In the modern era, going to work doesn’t necessarily mean showing up to an office. It might mean working remotely from an Airbnb halfway across the world from company HQ, or it might be knocking out emails at home at 9 p.m.
Being able to choose when and where you work is a luxury, but it comes with a price, as new research shows. Having more autonomy in your work often means working longer hours, even when controlling for seniority and different job types.
“Greater flexibility and autonomy over work sound great—and could well herald a new era of better work-life balance,” University of Kent sociologist Heejung Chung writes in The Conversation. “But so far much of the evidence points to the opposite,” she warns.
Chung recently published a study in the European Sociological Review that examines work-schedule data from the German Socio-Economic Panel, a national survey that interviews 12,000 German households and 32,000 people a year. She and co-author Yvonne Lott of the Hans-Böckler Foundation in Germany looked at workers who were fully employed and said they had flexible work hours in 2003, 2005, 2007, 2009, and 2011.

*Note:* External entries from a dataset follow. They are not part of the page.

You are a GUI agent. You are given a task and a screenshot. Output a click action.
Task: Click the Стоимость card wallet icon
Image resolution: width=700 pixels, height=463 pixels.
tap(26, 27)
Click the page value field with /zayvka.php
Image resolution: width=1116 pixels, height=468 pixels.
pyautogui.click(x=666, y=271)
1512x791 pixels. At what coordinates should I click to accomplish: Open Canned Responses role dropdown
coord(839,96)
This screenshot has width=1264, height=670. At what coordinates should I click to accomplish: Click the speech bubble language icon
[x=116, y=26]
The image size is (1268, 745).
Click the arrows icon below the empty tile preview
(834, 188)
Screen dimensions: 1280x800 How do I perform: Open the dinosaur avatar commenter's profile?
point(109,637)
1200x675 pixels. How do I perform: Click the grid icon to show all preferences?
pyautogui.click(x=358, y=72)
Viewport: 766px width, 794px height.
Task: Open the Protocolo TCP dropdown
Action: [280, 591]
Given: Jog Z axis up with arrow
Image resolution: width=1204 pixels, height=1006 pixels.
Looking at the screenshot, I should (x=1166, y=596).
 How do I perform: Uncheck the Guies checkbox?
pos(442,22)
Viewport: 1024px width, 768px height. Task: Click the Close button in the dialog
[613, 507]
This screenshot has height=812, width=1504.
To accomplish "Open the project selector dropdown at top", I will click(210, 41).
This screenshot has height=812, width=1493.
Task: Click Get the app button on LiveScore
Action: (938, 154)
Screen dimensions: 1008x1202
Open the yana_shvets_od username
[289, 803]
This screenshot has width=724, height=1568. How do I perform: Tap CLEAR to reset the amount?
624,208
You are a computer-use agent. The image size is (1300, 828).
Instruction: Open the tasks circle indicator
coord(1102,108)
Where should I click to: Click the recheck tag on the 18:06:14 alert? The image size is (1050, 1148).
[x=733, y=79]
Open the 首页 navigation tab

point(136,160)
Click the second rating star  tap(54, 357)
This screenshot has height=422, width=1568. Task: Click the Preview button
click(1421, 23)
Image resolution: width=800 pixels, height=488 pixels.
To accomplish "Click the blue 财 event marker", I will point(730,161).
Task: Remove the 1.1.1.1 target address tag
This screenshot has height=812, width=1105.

The study analyzed the difference between what happens when men are given flexible schedules at work and when women are, but it found that regardless of gender, people who have more leeway in their work schedule tend to work longer hours. They hypothesize that this could be because people view flex time as a gift from their employer, and work hard to show that they deserve it; or because there are fewer boundaries between work and the rest of your life when you don’t have set office hours.
The researchers did find a difference between men and women who have control over their own schedules, though. Men who gain more control over their work schedule work more hours, but also tend to get paid more, while women don’t get a financial reward for putting in more time.
As important as work-life balance is, flexible schedules can be more exploitative than helpful, this research shows.